Cut out white bread and anything made with white flour (e.g. pancakes, pastry, noodles and other pasta). Small servings of wholemeal bread, potatoes and unpolished rice (’brown rice’) are allowed. Your staple diet should be vegetables and high-protein foods such as meat, fish and eggs.
Do eat herbs, spinach and fresh garlic, as these may help to curb the growth of yeast. Don’t eat cheese or anything fermented.
Stick with this diet for at least four weeks, and longer if you begin to feel partially better. If you feel a lot better, continue for several weeks, then gradually reintroduce fruits and other excluded foods – but not sugar, honey, jam, syrup or any other very sweet foods.
Stage 3
In addition to all the restrictions of Stages 1 and 2, cut out any foods containing yeast (see p. 190). Why this should work is not entirely understood (see p. 83).

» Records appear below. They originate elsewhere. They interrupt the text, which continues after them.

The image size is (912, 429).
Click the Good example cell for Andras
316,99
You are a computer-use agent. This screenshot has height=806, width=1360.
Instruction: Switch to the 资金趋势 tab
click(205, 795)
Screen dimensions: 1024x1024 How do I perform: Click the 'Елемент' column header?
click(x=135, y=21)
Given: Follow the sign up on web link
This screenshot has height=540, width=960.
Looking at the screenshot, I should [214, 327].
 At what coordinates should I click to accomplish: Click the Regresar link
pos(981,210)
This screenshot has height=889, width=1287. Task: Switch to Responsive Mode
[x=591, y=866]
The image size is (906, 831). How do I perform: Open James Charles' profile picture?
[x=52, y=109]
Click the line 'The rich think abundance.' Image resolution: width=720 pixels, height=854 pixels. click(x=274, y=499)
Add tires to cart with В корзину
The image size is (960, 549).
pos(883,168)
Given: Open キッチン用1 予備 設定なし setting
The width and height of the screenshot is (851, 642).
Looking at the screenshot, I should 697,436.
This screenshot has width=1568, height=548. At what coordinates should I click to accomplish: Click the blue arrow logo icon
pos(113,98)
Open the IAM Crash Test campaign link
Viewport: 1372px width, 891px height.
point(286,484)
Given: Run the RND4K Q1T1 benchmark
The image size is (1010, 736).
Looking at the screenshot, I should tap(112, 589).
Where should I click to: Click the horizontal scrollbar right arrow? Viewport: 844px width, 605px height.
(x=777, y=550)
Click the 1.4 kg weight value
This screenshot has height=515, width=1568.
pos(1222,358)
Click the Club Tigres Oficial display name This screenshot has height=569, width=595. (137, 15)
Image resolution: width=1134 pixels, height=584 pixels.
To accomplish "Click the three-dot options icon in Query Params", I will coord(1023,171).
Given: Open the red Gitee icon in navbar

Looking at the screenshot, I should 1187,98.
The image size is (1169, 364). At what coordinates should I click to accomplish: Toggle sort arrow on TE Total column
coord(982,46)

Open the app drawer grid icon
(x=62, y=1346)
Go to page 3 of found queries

A response to this diet, even a partial response, is a good sign. Consider going on to Stage 4.
Stage 4
Your doctor must agree to you trying this diet, as it may not be safe for everyone.
Avoid all starchy foods including bread, flour, potatoes, rice, pasta, cornmeal, parsnips, beans, lentils etc. Nuts can be eaten in small quantities, but not cashew nuts. This is an extreme diet which gives the yeast almost nothing to live on. No one should stay on this diet for more than a few weeks: it is only used to confirm the diagnosis, or to get the problem under control before tackling it with other treatments.
If there is any improvement with the Stage 4 diet, talk to your doctor about anti-fungal drugs (see p. 83).